Several other features, however, distinguish O. lankesteri from O. tiputini. For example, O. lankesteri features five to seven foot papillae, whereas O. tiputini features only four foot papillae (two anterior papillae and two posterior papillae). Furthermore, in O. lankesteri, the frontal organs (fields with sensory bristles) on the ventral surface at the base of the antennae are as large as five to six papillae, whereas in O. tiputini, these organs are smaller, only as large as four to five papillae.

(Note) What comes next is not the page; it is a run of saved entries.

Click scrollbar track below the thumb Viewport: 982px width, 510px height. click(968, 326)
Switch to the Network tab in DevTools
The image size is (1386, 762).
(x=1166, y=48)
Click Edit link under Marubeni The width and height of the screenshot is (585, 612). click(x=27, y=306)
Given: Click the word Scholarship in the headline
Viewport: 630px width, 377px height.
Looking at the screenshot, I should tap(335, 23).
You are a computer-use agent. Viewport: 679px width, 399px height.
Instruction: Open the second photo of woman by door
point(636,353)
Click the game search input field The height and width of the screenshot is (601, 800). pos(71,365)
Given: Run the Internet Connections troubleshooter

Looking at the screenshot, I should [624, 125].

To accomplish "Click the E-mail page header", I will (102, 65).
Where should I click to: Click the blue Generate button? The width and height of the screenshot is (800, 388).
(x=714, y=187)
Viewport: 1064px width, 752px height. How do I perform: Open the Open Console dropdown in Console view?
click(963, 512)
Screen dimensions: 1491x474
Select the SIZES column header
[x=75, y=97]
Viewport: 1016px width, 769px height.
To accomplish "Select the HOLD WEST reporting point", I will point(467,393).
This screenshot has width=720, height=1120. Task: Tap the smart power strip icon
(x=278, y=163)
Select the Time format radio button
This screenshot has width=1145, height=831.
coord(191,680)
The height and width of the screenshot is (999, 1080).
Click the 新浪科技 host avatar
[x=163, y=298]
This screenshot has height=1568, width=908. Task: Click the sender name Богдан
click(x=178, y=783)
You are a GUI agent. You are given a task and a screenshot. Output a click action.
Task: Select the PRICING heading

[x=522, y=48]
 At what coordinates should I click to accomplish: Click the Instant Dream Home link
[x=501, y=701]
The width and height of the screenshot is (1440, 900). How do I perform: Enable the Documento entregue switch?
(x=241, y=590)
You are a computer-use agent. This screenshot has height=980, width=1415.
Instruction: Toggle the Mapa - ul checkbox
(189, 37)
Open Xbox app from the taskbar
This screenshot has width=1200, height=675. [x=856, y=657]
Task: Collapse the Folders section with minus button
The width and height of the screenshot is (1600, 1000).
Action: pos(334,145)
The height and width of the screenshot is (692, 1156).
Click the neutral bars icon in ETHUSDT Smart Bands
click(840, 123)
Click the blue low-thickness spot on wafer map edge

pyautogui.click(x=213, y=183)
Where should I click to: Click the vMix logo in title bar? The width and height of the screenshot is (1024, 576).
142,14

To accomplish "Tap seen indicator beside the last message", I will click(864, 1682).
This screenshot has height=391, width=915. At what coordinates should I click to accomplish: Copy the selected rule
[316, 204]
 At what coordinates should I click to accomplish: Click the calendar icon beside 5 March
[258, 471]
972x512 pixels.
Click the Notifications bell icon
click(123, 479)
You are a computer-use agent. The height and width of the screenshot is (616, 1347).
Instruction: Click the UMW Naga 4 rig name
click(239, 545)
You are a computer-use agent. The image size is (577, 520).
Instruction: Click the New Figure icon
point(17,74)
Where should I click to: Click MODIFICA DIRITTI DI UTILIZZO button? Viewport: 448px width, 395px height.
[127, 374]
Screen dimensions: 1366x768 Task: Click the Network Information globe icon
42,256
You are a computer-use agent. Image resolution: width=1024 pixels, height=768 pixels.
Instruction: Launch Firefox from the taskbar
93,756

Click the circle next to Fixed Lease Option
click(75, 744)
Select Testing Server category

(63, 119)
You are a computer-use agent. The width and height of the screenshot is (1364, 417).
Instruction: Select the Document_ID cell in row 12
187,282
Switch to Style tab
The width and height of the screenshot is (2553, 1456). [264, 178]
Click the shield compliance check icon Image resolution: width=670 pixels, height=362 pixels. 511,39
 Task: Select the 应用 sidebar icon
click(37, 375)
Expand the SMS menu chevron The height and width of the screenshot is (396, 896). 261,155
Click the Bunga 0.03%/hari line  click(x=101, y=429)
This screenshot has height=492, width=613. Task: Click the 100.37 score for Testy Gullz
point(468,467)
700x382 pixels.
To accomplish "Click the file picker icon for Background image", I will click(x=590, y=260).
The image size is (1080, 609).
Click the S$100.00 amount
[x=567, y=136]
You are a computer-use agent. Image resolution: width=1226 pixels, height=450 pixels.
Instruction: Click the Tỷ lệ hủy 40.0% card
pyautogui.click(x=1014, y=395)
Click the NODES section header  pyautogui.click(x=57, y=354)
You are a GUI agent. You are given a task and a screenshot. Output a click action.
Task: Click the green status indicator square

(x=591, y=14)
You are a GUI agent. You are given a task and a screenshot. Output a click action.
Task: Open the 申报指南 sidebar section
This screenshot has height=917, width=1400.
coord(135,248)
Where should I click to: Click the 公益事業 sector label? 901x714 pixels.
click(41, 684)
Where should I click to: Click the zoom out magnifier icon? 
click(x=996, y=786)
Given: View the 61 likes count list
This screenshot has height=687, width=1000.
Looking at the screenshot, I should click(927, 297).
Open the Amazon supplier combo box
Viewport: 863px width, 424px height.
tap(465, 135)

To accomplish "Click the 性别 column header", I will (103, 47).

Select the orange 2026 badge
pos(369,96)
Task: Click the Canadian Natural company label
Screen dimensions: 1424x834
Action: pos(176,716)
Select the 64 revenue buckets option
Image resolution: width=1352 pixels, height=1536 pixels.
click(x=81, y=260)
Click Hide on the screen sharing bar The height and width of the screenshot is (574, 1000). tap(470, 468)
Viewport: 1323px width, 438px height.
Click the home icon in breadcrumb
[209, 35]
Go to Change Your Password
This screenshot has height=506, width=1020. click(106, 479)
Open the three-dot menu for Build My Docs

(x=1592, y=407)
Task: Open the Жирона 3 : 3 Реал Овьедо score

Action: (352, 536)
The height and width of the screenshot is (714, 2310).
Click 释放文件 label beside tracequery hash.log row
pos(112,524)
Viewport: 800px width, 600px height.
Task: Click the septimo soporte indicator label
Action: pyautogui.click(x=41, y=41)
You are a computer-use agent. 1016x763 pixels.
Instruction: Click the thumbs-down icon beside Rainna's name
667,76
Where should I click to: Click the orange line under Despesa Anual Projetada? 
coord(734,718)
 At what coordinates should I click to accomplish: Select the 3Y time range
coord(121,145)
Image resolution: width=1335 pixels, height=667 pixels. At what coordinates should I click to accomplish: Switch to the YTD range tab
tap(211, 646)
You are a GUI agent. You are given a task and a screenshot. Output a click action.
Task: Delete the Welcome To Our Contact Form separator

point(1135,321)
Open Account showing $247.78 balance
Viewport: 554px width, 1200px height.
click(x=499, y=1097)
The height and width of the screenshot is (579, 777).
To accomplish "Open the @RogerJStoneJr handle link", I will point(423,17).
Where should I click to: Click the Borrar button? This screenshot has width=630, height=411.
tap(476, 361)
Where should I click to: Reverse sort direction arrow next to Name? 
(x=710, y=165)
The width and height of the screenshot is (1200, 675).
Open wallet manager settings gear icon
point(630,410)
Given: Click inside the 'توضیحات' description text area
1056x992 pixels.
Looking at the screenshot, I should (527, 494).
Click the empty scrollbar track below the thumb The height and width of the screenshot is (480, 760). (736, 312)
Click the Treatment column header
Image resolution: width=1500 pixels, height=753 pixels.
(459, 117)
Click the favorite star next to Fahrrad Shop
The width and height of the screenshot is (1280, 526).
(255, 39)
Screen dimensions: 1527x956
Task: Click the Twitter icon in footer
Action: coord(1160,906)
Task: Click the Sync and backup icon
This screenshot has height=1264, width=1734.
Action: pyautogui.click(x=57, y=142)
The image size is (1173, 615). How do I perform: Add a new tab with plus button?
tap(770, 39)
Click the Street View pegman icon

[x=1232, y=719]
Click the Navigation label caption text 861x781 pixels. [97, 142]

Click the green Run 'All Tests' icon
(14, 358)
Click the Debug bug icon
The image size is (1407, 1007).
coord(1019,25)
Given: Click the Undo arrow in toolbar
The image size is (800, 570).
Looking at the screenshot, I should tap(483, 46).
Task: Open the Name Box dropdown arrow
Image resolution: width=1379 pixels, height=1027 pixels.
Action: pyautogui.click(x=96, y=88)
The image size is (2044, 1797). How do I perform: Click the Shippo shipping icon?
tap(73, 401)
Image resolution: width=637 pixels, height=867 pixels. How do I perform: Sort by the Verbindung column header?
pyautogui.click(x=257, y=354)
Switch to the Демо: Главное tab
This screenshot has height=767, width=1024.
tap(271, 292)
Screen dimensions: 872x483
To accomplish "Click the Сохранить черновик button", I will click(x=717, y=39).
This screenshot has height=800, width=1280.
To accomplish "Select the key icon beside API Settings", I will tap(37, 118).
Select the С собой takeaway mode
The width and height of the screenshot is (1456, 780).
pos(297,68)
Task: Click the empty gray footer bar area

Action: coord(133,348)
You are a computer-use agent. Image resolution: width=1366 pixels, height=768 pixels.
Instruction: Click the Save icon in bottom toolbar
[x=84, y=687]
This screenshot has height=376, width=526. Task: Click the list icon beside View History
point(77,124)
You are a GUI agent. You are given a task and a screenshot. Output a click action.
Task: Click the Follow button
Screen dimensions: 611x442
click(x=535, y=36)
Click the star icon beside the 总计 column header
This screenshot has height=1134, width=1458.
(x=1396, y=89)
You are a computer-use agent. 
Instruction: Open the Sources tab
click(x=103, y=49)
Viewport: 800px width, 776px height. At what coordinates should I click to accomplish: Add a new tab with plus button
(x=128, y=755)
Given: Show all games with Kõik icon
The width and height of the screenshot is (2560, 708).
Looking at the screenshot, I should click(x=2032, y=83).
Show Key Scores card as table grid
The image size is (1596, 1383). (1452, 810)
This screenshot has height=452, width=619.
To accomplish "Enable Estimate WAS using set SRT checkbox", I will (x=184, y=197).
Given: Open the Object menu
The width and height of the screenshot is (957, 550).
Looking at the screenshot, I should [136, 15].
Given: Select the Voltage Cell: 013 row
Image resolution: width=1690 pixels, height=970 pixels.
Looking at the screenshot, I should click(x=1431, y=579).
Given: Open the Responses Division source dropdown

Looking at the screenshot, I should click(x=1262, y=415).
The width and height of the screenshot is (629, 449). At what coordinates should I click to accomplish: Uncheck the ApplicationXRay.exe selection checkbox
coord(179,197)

The species O. lankesteri also shares features with Oroperipatus ecuadorensis, another similar species in the same genus, also found in Ecuador. For example, the frontal organ in O. ecuadorensis is also as large as five to six papillae, and O. ecuadorensis has a similar number of foot papillae (five to six). Furthermore, O. lankesteri is similar to O. ecuadorensis in terms of size and the number of legs: The female of the species O. ecuadorensis reaches 67 mm in length and has 39 pairs of legs.

The species O. lankesteri may be distinguished from O. ecuadorensis, however, based on the fifth spinous pad on the fourth and fifth leg pairs. Whereas this pad is reduced in size in O. lankesteri, this pad just as wide as the other spinous pads in O. ecuadorensis. Furthermore, O. lankesteri features two variations of primary papillae, whereas O. ecuadorensis features three variations.